I wanted a small program to do a task.  It worked, and I realised I needed to extend it, so with lots of cutting and pasting, and editing the file soon got to 10 times the size.  I then realised the problem was a bit more subtle and started making even more changes.  I left it, and went to have dinner with a glass of wine.

After the glass of wine I realised that now I understood the problem, there were easier (and finite) solutions to the problem.  Should I continue down the slippery slope or, now that I understood the problem, start again.

I tried a compromise, I wrote some Python code to process a file of data, to generate the C code, which I then used. As this worked, I used this solution, and so; yes it was worth stopping and going up the slippery slope and finding a different solution.

I had a cup of tea to celebrate, and realised that I could see the progress down a slippery path for another project I was working on.

The slippery slope of a product customisation.

I was  trying to configure a product, and thought the configuration process was very complex.    I could see the slippery slope the development team had taken with the product to end up with a very complex solution to a simple problem.

I looked into the configuration expecting to see a complex product which needed a complex configuration tool, but no, it looked just like many other products.

Many products (including MQ on z/OS) configuration consists of

  1. Define some VSAM files and initialize them
  2. Define some non VSAM files
  3. Create some system definitions
  4. Specify parameters for example MQ’s TCP/IP port number.

The developer of the product I was trying to install had realised that there were many parameters, for example the high level qualifier of data sets, as well as product specify parameters such as TCP/IP port number, and so developed some dialogs to make it easy to enter and validate the parameters.  This was good – it means that the value can be checked before they are used.

The next step down the slippery slope was to generate the JCL for the end user,  this was OK, but instead of having a job for each component, they had one job with “If configuring for component 1 then create the following datasets”  etc.  In order to debug problems with this, they then had to capture the output, and save it in a dataset.   They then needed a program to check this output and validate it.  By now they were well down the slippery slope.

The same configuration parameter was needed in multiple components, and rather use one file, used by all JCL, they copied the parameter into each component.

During  configuration it looks as if it copied files from the SMP target libraries, to intermediate libraries, then to instance specific libraries.  I compared the contents of the SMP target libraries with the final libraries and they were 95% common.  It meant each instance had its own self contained set of libraries. 

I do not want to rerun the configuration in case it overwrites the manual tweaking I had to do.

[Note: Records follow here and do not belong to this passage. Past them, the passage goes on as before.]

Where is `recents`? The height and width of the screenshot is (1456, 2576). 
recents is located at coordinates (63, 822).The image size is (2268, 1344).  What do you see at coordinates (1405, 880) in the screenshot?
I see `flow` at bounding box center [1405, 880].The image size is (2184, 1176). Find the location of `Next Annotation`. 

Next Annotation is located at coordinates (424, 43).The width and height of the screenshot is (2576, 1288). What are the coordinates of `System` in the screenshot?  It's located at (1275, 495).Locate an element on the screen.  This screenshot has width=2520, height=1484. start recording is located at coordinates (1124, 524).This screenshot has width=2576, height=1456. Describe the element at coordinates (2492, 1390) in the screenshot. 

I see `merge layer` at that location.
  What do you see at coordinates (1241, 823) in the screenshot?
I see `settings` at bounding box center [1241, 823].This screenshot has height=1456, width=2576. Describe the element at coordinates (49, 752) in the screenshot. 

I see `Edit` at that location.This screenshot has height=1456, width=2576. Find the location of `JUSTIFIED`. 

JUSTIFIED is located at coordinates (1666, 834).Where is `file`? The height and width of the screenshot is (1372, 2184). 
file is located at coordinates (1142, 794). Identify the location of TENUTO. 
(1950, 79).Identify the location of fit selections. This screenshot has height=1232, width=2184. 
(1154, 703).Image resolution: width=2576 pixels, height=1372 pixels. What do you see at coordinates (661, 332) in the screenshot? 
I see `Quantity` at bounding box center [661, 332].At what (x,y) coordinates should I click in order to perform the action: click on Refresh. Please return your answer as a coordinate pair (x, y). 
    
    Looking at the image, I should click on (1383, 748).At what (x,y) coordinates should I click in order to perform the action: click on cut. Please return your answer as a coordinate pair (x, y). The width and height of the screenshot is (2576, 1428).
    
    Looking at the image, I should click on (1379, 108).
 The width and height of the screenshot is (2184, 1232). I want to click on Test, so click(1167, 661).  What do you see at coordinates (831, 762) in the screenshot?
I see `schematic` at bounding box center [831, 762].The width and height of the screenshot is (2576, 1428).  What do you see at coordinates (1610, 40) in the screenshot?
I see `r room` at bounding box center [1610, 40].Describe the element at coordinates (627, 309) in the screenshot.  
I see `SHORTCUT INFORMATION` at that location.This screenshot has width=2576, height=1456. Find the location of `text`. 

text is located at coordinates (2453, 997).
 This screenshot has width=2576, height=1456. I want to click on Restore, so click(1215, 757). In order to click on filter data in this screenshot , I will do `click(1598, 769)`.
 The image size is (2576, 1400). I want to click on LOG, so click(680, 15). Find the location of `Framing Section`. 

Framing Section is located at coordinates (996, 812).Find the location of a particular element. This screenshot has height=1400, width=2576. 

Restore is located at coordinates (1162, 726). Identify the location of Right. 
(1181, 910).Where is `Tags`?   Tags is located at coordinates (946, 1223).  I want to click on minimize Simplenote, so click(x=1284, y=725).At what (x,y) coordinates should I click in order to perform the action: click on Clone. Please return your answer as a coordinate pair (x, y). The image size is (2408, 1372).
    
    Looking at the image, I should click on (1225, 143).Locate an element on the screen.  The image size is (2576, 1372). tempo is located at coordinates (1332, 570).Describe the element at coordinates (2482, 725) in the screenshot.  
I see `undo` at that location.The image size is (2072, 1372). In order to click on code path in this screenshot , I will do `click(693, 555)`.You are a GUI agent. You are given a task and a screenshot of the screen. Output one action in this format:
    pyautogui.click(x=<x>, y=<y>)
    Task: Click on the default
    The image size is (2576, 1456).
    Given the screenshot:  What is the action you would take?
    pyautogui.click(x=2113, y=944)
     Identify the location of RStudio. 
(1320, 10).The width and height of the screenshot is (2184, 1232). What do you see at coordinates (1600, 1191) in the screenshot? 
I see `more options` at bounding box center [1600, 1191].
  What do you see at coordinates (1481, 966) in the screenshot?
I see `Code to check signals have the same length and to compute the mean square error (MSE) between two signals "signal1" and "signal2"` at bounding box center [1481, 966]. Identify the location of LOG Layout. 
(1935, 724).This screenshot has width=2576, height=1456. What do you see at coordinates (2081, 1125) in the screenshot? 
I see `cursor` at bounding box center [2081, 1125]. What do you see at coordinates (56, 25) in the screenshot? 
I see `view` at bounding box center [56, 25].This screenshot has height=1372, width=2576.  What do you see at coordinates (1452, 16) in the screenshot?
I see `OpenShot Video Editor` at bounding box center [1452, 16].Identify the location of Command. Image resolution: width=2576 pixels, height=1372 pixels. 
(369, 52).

I would much rather have more control over the configuration, for example put JCL overrides such as where to allocate the volumes, in the JCL, so it is easy to change.

A manager said to me once, the first thing you should do every day, once you have your first coffee is to remind yourself of the overall goal, and ask if the work you are doing is for this goal, and not a distraction.  There is a popular phrase  – when you’re up to your neck in alligators, it’s hard to remember that your initial objective was to drain the swamp.